Movies, Life, and Education

The Americanization of Emily

Originally published in The Forum of Education

If either of you guys says “war” just once more, I’ll go in the house and shut the door. Pa talks war morning, noon and night ’till I could scream. There hasn’t been any fun at any party this spring because nobody talks anything else. Besides, there isn’t going to be any war.

I have done things for my country that will make your hair stand up. I killed, I burned villages, raped women. And why? Because they were Turks or Bulgars. That’s the rotten fool I was. Na! But now, I look at a man, any man, and say: “This one’s good, that one’s bad.” What do I care if he’s Greek or Turk? He’s good, he’s bad. And as I become older, I swear on the bread I eat, I even stop asking that. Good or bad, what’s the difference? They all end up the same way. Food for the worms. I’m sorry for the whole pitiful lot.

I don’t trust people who make bitter reflections about war… It’s always the generals with the bloodiest records who are the first to shout what hell it is. It’s always the war widows who lead the memorial day parades… We shall never end any wars by blaming them on ministers or generals or warmongering imperialists or all the other banal bogies. It’s the rest of us who build statues to those generals and name boulevards after those ministers… the rest of us who make heroes of our dead and shrines of our battlefields. We wear our widow’s weeds like nuns and perpetuate war by exalting its sacrifices… It may be ministers and generals who blunder us into wars… the least the rest of us can do is resist honouring the institution.

These are three different points of view about war from three different films – a romance about the Deep South, a raw slice of life from the Aegean Sea, and a war film. The characters are Scarlett O’Hara, Zorba and an American “dog-robber”. The films are Gone with the Wind, Zorba the Greek, and The Americanization of Emily.

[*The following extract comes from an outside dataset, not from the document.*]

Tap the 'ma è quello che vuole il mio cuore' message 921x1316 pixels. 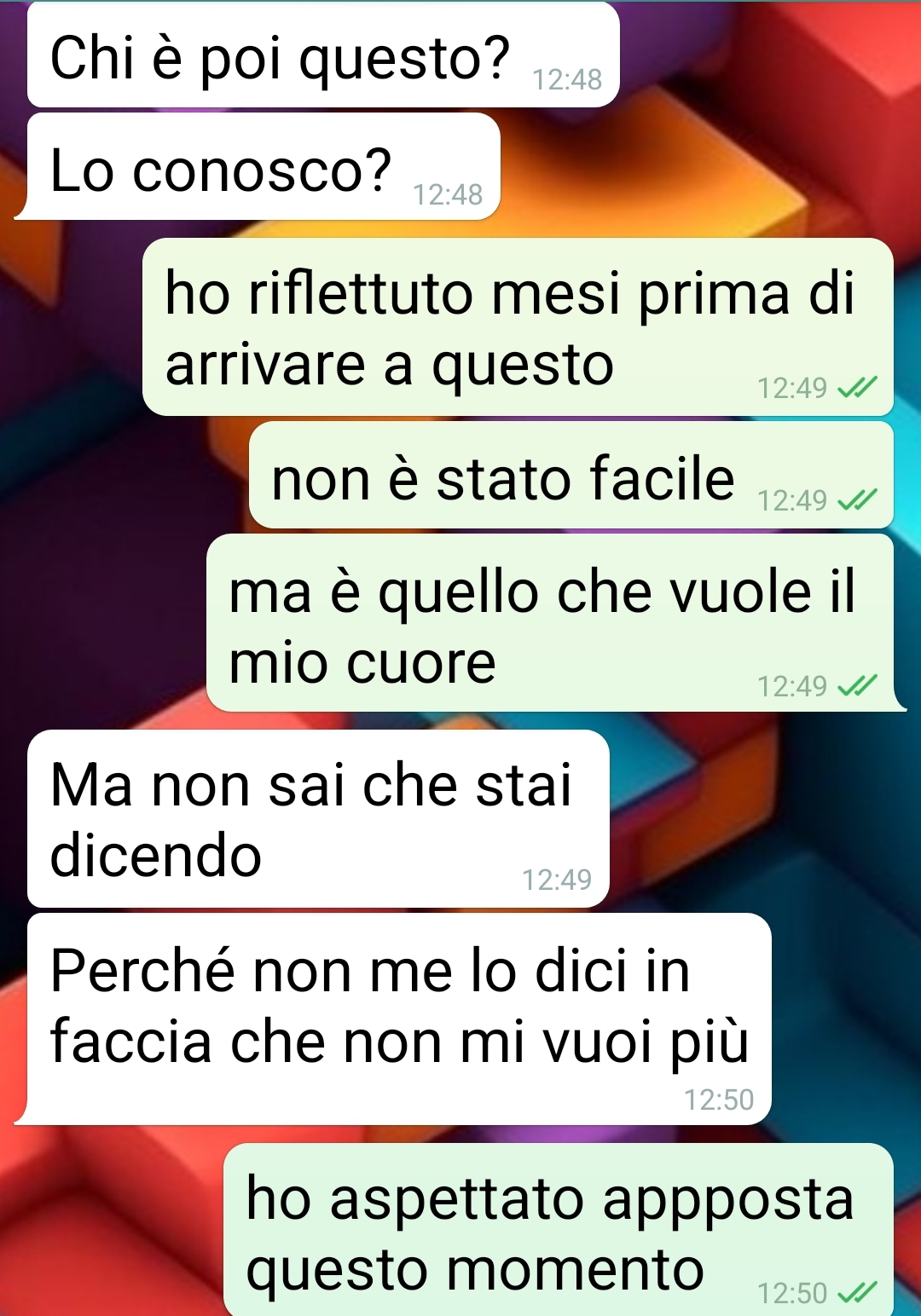coord(550,623)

Each of these characters is an image on a screen yet is as real and as vital as someone known intimately. They are alive and their words are vital because they are brought to us with the immediacy of the motion picture, movies, or what you will – the most popular pastime throughout the world. In the case of Gone with the Wind, they are especially significant words since they introduce what the last quarter of a century has proved to be probably the most popular film ever made at an international level. Rumour has it that every day this film is being shown somewhere. It is a natural assumption that Gone with the Wind has become part of the leisure experience of millions not only in the United States, England, and Australia but also in Europe and the Orient. It has become part of the folk-lore of more peoples than those who live in America.

This film and Zorba the Greek and The Americanization of Emily are illustrative of the fact that motion pictures have a widely extensive appeal that cuts across barriers of nationality, colour, and creed. Hong Kong citizens pay in their many thousands to see Alfred Hitchcock’s Psycho, and the latest production from Sweden’s Ingmar Bergman becomes the conversation piece of Australia’s self-styled connoisseurs. Robert Wise makes The Sound of Music for the masses to see and pay for, the Commonwealth Film Unit produces From the Tropics to the Snow to advertise Australia, and Michelangelo Antonioni makes intellectual movies for the intellectual market. In one evening it is estimated that hundreds of thousands of Melbourne residents see Imitation of Life on television.

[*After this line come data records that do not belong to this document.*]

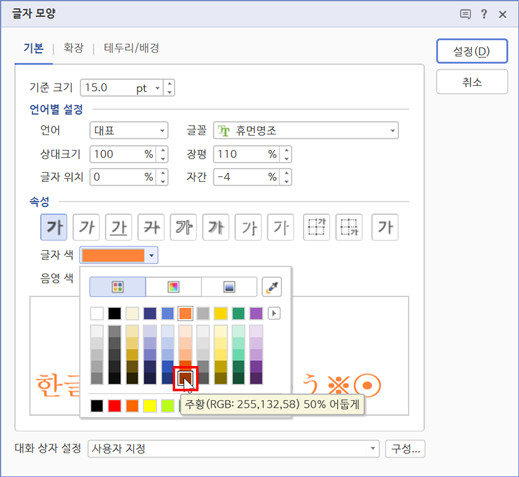This screenshot has width=519, height=477.
Task: Pick a color with the eyedropper tool
Action: pyautogui.click(x=272, y=287)
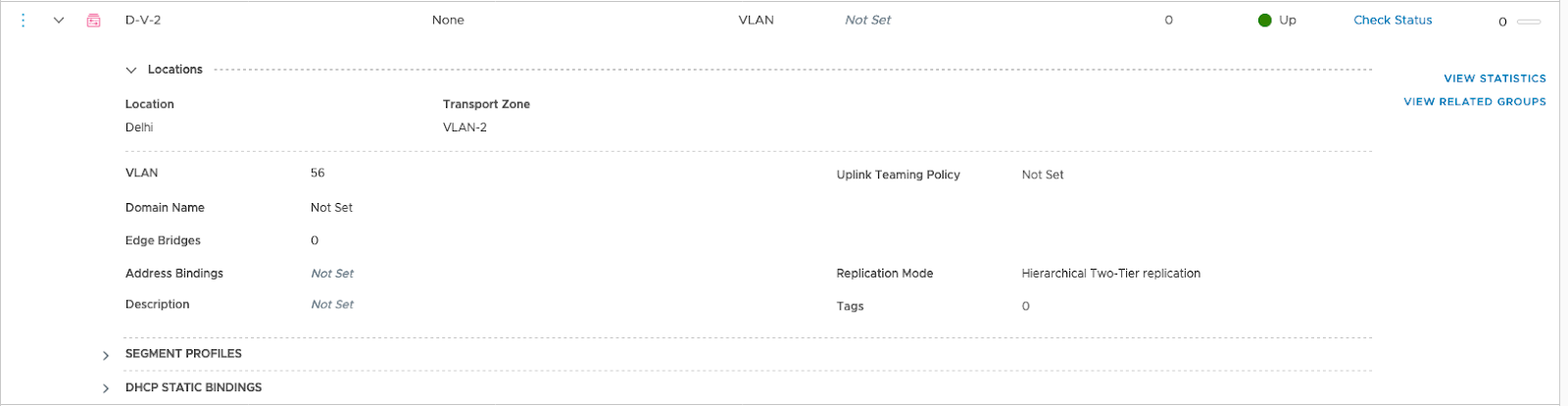The width and height of the screenshot is (1568, 406).
Task: Expand the DHCP STATIC BINDINGS section
Action: 106,388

Since the beginnings of the motion picture in the latter part of the nineteenth century, film has developed from a novelty, a technique to play with, to a status commensurate with, although not yet universally recognized as such, other art forms. This development has been characterized by two main trends – first, by its persistence as a novelty, exemplified by Cinerama and drive-ins; and, secondly, by its gradually being controlled and used by responsible film makers of three kinds. They are the business man seeking profits, the propagandist seeking converts, and the artist seeking to express a point of view about man and his society. Sometimes, and more often than not, all three work together.

Film, that is, has become not merely a medium for recording living realities and, through the deployment of special techniques, the recording of the fantastic, but also a means of representing reality and fantasy from a point of view. The film maker, be he the business man, the propagandist, or the artist, wishes to involve us for a multitude of reasons. But, when movies are being seen, in the cinema or on the television screen, are we seeing and hearing just what the business men, the propagandists, or the artists want us to see and believe and want, or are we aware that we are seeing and hearing what they wish, deciding for ourselves whether we shall accept it or not?

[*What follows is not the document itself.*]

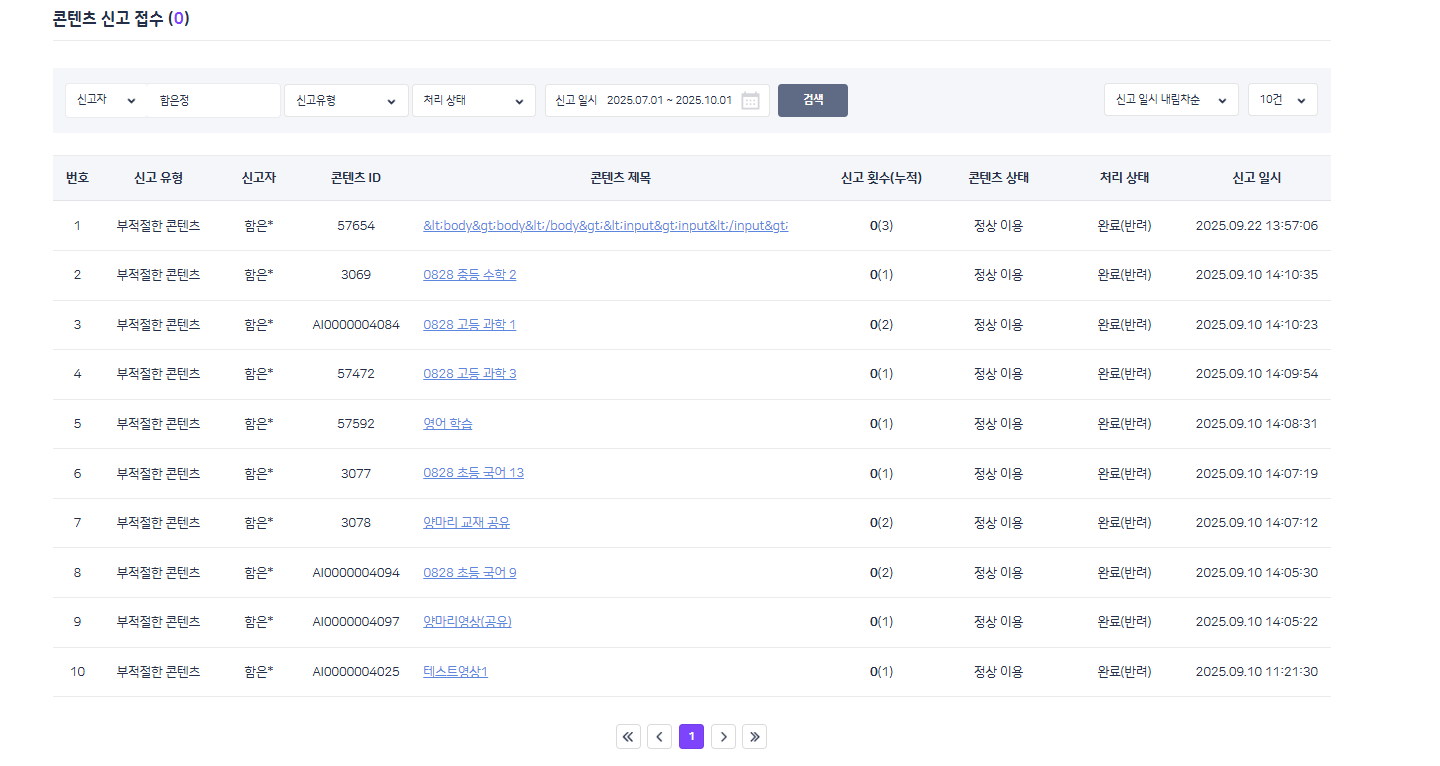The height and width of the screenshot is (766, 1440).
Task: Change sort order from 신고 일시 내림차순
Action: [1170, 100]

Is seeing a film or a television program merely a period of time in which one suspends critical judgement and allows oneself to be taken indiscriminately into various emotional states? Points of view? Beliefs and statements of value? Or, on the other hand, is seeing a film not merely a substitute for the first-hand experience of life but a potentially valuable experience in its own right, as significant, say, as reading a novel, visiting an art gallery, or attending the theatre?

The fact that movies may often be commensurate with the highest artistic expression in other media is not the point here. What is important is that film, more than any other medium of expression, is more readily available to take our money, influence our opinions, bring us into contact with or even commit us to another’s attitude, and, perhaps most seriously of all, consume our leisure time to the detriment of other activities.

Movie-going has been a popular pastime for more than sixty years. Even the onset of television has not drastically affected this factor since those who do view television are in fact watching film in the generic sense. If we refer more specifically to films as movies, then it is well known that people tend to watch television because it makes movies more easily available to them. Film, in effect, has become more than a publicly shared pleasure – it has become part of the fabric of home life. A casual pastime has developed into an educational problem.

Those who support the view that movies are a lesser art, offering manufactured day-dreams for star-worshipping fans, fail to see the incidentally or the purposively educative influences of the medium. Through identification with types or through the conscious acceptance of what is being seen and heard, individuals’ tastes, self concepts, and standards of living are being affected by that to which they are exposed on the screen. It is a truism that the movies imitate life less than life imitates the movies.

Everyday leisure experiences though they may be, the movies’ influences and educative and/or mis-educative repercussions in casual ways have two serious implications at least for educators.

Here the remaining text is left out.